> [WORK TASK]
Among the entries below, only the lines from the one with "Task: Choose the テンホウ 餃子の日 suggestion text" through the one with "Task: Open more options on Elon Musk's reply" are to be retyped, exactly and without pictures.

> [DATA FOR PROCESSING]

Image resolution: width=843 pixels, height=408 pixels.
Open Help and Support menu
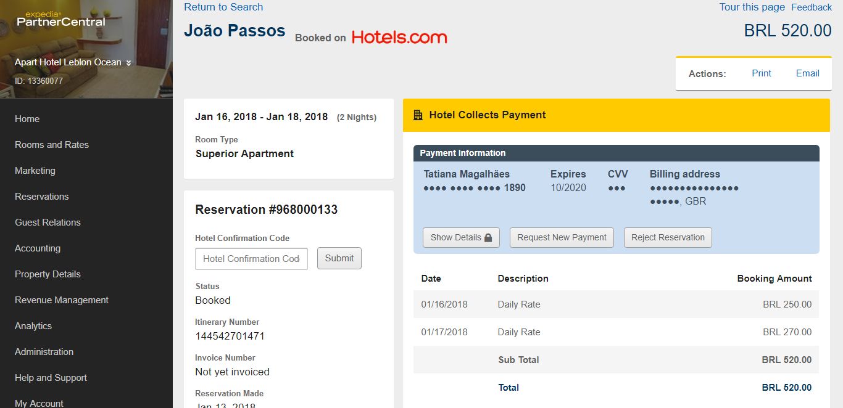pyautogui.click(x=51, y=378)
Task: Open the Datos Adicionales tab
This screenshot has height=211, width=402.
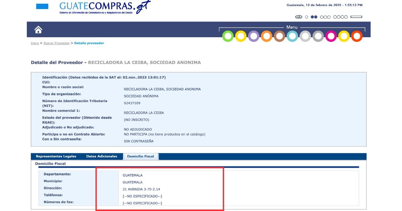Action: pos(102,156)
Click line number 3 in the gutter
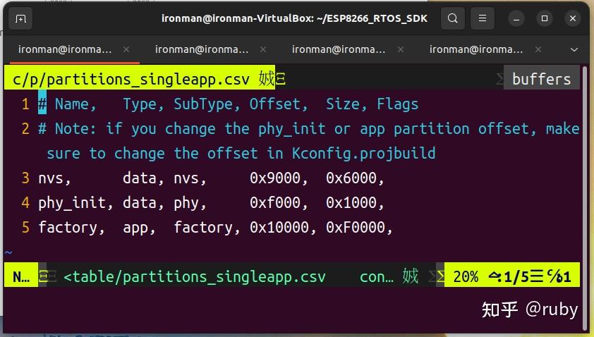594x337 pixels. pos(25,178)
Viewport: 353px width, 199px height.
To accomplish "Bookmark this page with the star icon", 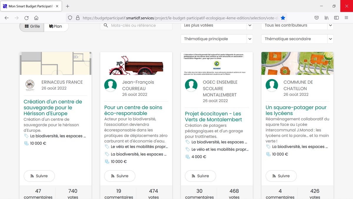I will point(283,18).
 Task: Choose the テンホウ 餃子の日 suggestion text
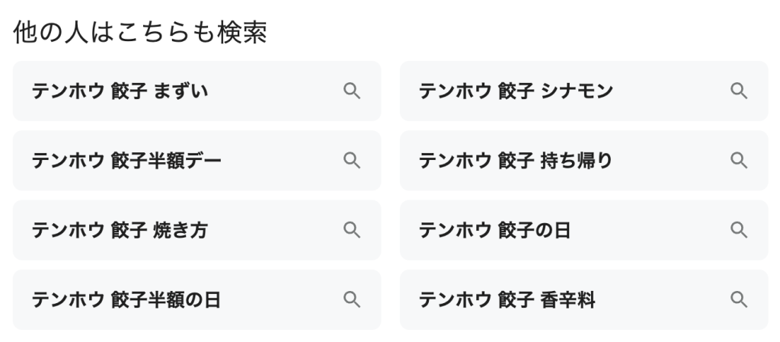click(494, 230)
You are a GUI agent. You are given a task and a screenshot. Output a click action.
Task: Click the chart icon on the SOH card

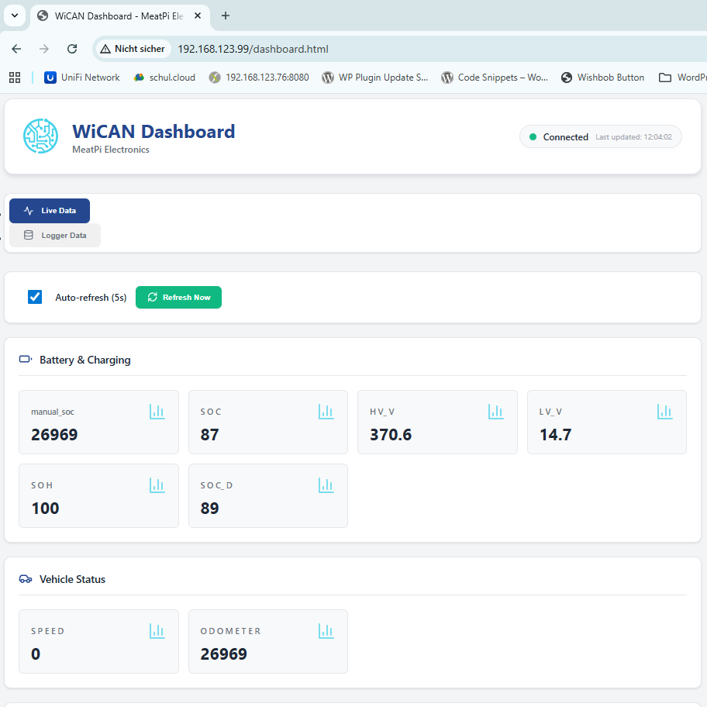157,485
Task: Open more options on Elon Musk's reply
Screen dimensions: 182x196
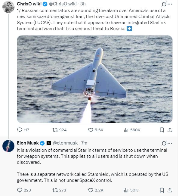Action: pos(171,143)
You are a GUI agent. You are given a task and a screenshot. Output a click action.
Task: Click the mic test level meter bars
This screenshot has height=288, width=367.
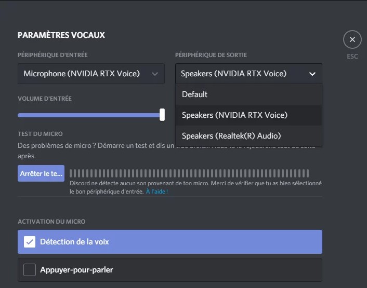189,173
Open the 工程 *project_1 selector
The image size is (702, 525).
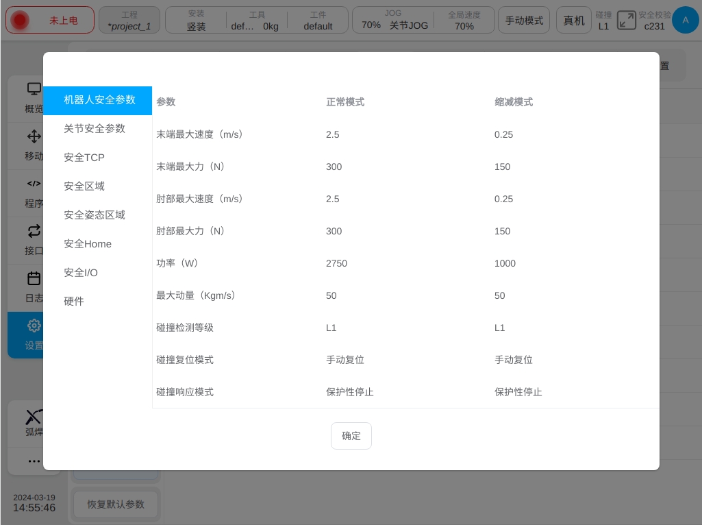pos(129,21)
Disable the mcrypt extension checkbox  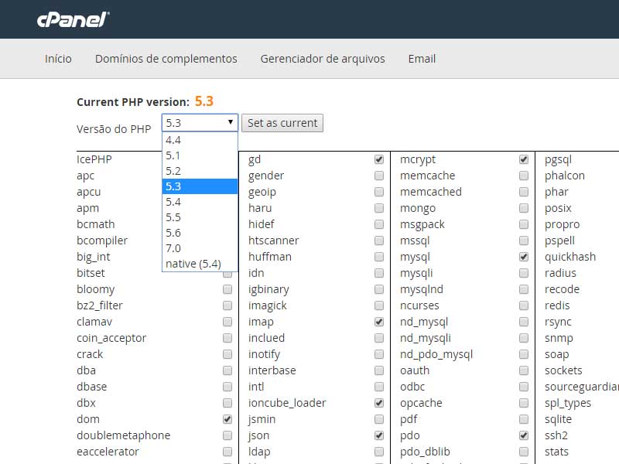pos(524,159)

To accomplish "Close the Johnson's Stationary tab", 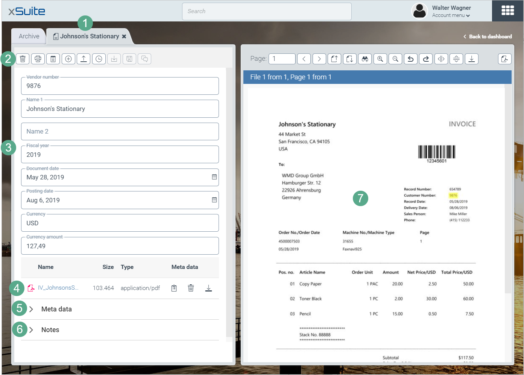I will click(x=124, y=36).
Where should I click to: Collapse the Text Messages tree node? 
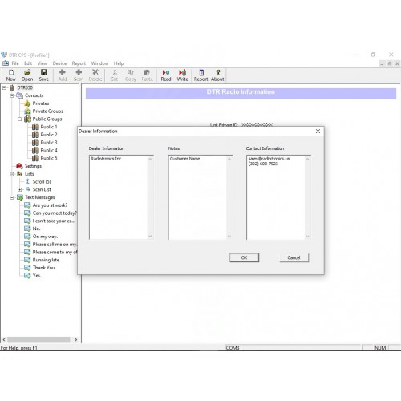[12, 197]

> [WRITTEN ANSWER]
 Task: Choose the テンホウ 餃子の日 suggestion text
click(494, 230)
You are a GUI agent. You are given a task and a screenshot. Output a click action.
Task: Click the chart icon on the SOH card

157,485
Task: Open more options on Elon Musk's reply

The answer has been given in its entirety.